8:赤茄子はどの種類でもいい訳では無い
「お水です」
「ありがとうございます」
杠葉はメニューと共に水の入ったグラスを差し出す
礼を述べて受け取った客である男はどこか疲れているように見えた
目の下には隈ができ、顔色も青白い
肌には潤いが足りていないのか、季節は初夏であるのにも関わらずに粉が吹いている
先程まで話していた三人は、流石に騒いではいけないだろうと声のボリュームを小さくした
「この、トマトのそぼろ丼をお願いします」
「はい」
杠葉はカフェの裏の野菜畑へと移動した。
大ぶりなものから小ぶりなものまで、沢山実った真っ赤に熟れているトマトを鋏で収穫している。
パチリ、という音と共に手の平にはトマトの実が収まった。
裏口の扉から戻って来た彼女はあるものが目の入る。
それは男性が読んでいたある雑誌であった。
「ふむ、成程、そういう事でしたか」
「何か分かったんですか?」
「あら黒木さん、何がでしょう?」
「成程と言っていましたし、あの男の人を見ていたようですから」
「鋭いですねぇ。でも内緒です、確証がありませんから」
唇に人差し指を当てて微笑む。
こっそり話を聞いていた政春と桃花も、尋ねた瞬も、彼女の後ろに漫画であるような桜の花弁が舞っているのが見えたような気がした。

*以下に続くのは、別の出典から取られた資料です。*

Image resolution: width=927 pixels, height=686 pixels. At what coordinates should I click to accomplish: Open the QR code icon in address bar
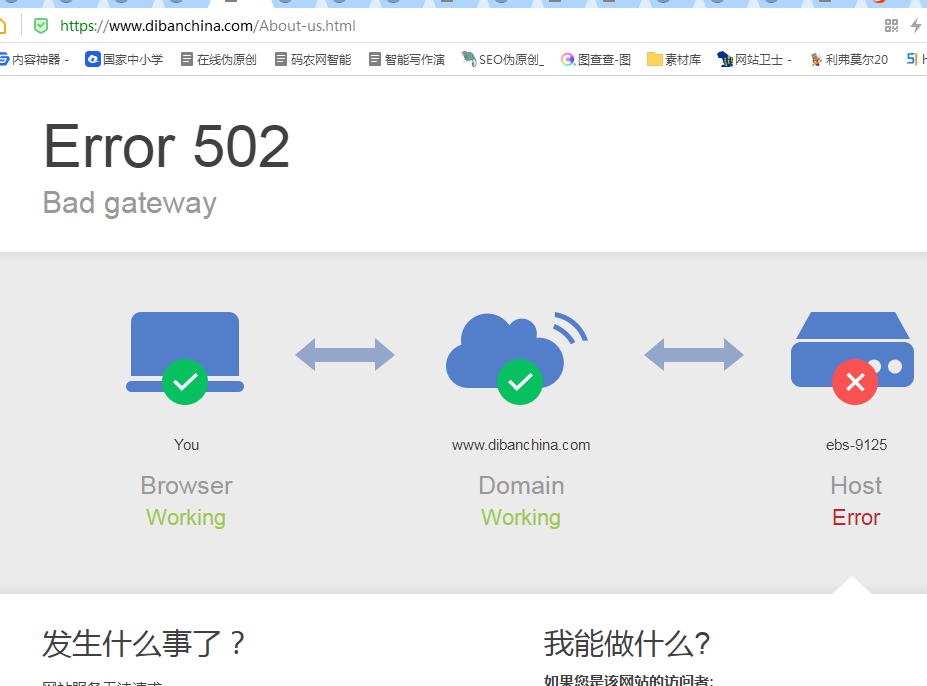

姉のような、母のような、妹のような、不思議な印象を抱かせる杠葉。
三人が固まっている間に、彼女はキッチンへと戻って料理を作り始めた。
そぼろの香ばしい匂いと、トマトの甘酸っぱい匂いが鼻を掠める。
それは男性も同じであったらしく、読んでいた雑誌を鞄へと戻して料理が運ばれて来るのを今か今かと待ち構えていた。

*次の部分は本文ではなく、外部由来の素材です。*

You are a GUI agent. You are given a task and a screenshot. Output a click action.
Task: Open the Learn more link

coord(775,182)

「お待たせ致しました。トマトのそぼろ丼でございます」
「ありがとうございます」
男性は両手を伸ばして受け取った。
すぐに木のスプーンを手に持つと、大きな口を開けて頬張り出す。
頬を一杯に膨らませ、次から次へと口の中へご飯と具材を放り込んでいく。
最後に白味噌の味噌汁を飲み干すと、彼は一つ息を吐いて椅子の背に体重を預けた。
血色を取り戻した肌は僅かに赤らんでおり、柔らかい表情をしている。
彼の食べっぷりは見ていて清々しいものであった。
「お勘定、お願いします」
「はい。此方へどうぞ」
きっちり750円を支払うと、彼は店から出て行こうとする。
しかしそれに杠葉が制止の声をかけた。
何事かと様子を伺っている男性に彼女は茶色の紙袋を手渡す。
乱暴には扱わないで欲しい、とだけ伝えると杠葉は彼を見送った。
不思議そうな表情をしながらも、好意に甘えて受け取って出て行く。
「何を渡したんですか?」
「あら梶さん。梶さんは何だと思います?」
「えぇ……うーん、本とかですかね?」
「いいえ、違いますよ」
「ならば薬ですか? 頭痛薬とか」
「残念。黒木さんもハズレです」
「食べ物! 杠葉さんの料理を美味しそうに食べてたし!」
「あら、近いですね。ですが違いますよ」
三人が思い付いた物を挙げるがどれもハズレばかり。
杠葉が彼に対して分かった事と、手渡した物は絶対に関係があるはずだ。
しかし、自分達と彼女が見ていた光景はほぼ同じであったと言えるだろう。
であれば、彼女は男のどのような姿や仕草から導き出したのか見当もつかない。
頭を悩ます三人を見て杠葉はくすりと笑った。
「ヒント! ヒント下さい!」
「そうですね……先程の男性が読んでいた雑誌に手掛かりがありました」
「でもその雑誌は男の人が持ち帰っちゃったし」
「確かにな。俺は表紙すら覚えていない」
「私も!」
その日はどれだけ考えても思い付かなかった為、長居するのも迷惑だろうと帰宅した。
そして翌日、再び三人がchlorisへと歩みを進めている。時、前方にあの男性が歩いているのが見えた。
昨日と同様に黒いスーツを着ている。
男性は足早にchlorisへと向かっているのが分かった。
彼らは頷き合って男の後を少しだけつけてみることとする。
店へと着き、彼は杠葉の元へと向かうと嬉しそうに何かを話し始めた。
何度も頭を下げ、笑みを零し、そして、ふと辛そうな悲しそうな表情をした。